Foto: casacomum.org/ Documentos Mário Pinto de Andrade
Samora Machel , o primeiro Presidente de Moçambique independente
Nascido a 29 de setembro de 1933, também em Gaza. Após a morte de Eduardo Mondlane, Samora Machel dirigiu os destinos da FRELIMO e a luta de libertação nacional até à proclamação da independência de Moçambique, a 25 de junho de 1975.
Foto: Fundação Mário Soares/Estúdio Kok Nam
Proclamação da independência nacional
A 25 de junho de 1975, em pleno Estádio da Machava, arredores da cidade de Matola, Samora Machel proclamou a independência nacional. Por essa via, viria a ser ele o primeiro Presidente da República Popular de Moçambique.
Foto: Fundação Mário Soares/Estúdio Kok Nam
Sob liderança de Machel, foi lançada em 1983 a Operação Produção
Na visão de Machel, o país deveria ser autossuficiente na produção de comida. Mas a "Operação Produção" acabou forçando milhares de pessoas, consideradas improdutivas, marginais e prostitutas, das grandes cidades a deixarem as suas famílias, rumo a Niassa.
Foto: Fundação Mário Soares/Estúdio Kok Nam
Samora Machel morre vítima de acidente aéreo em Mbuzini
A 19 de outubro de 1986, quando regressava de mais uma missão de Estado, o avião em que seguia despenhou-se na região de Mbuzini, na África do Sul. Calou-se a voz que marcou gerações em Moçambique. 36 anos depois, ainda não são conhecidos os autores morais e materiais da morte de Samora Machel.
Foto: DW/M. Maluleque
Joaquim Chissano - 2º Presidente de Moçambique e 3º da FRELIMO
Depois da morte de Machel, em 1986, coube a Joaquim Chissano a missão de tomar o remo do "barco" e navegar contra muitas turbulências. Encontrou o país mergulhado numa guerra civil e com alto índice de pobreza. Durante o seu reinado de 19 anos (1986-2005), assinou o acordo de Roma (1992) com a RENAMO, que pôs fim à guerra dos 16 anos. E liderou o processo de entrada no multipartidarismo.
Foto: Ismael Miquidade
Armando Guebuza – 4º Presidente da FRELIMO e 3º de Moçambique (2005-2015)

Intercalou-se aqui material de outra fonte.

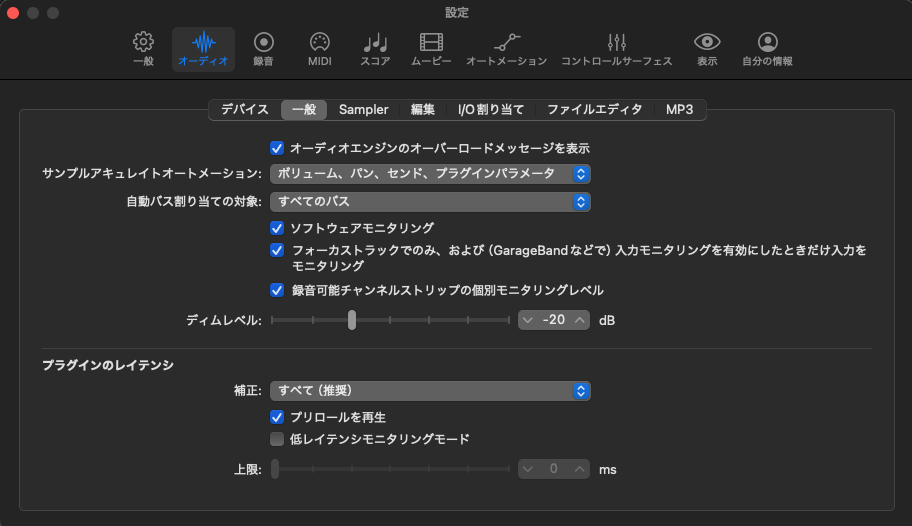
Task: Expand the 自動バス割り当ての対象 dropdown
Action: (x=430, y=202)
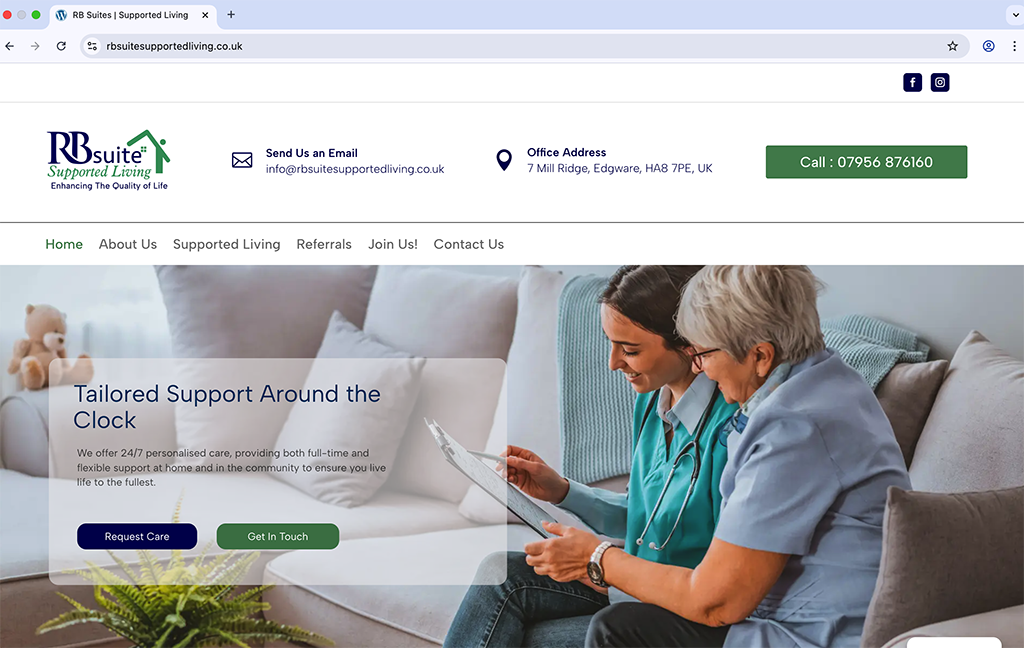Image resolution: width=1024 pixels, height=648 pixels.
Task: Click the address bar URL field
Action: pos(509,46)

Sucedeu a Joaquim Chissano. Durante o seu reinado de 10 anos, Moçambique voltou a viver momentos de conflito militar com RENAMO. Também foi durante a governação de Guebuza que o país registou o pior escândalo financeiro na sua história - as "dívidas ocultas". Mas registou-se uma grande evolução em termos de infraestruturas públicas.
Foto: picture-alliance/dpa
Filipe Nyusi - o "homem" do momento (2015 até hoje)
Filipe Nyusi "levou" o poder político dentro da FRELIMO da região sul, onde sempre se concentrou desde o seu surgimento, para o "berço" da luta de libertação, Cabo Delgado. Encontrou o país mergulhado no escândalo das dívidas ocultas. Durante o seu consulado, lidou ainda com conflitos político-militares com a RENAMO, a "Junta Militar" e, atualmente, enfrenta os ataques terroristas de Cabo Delgado.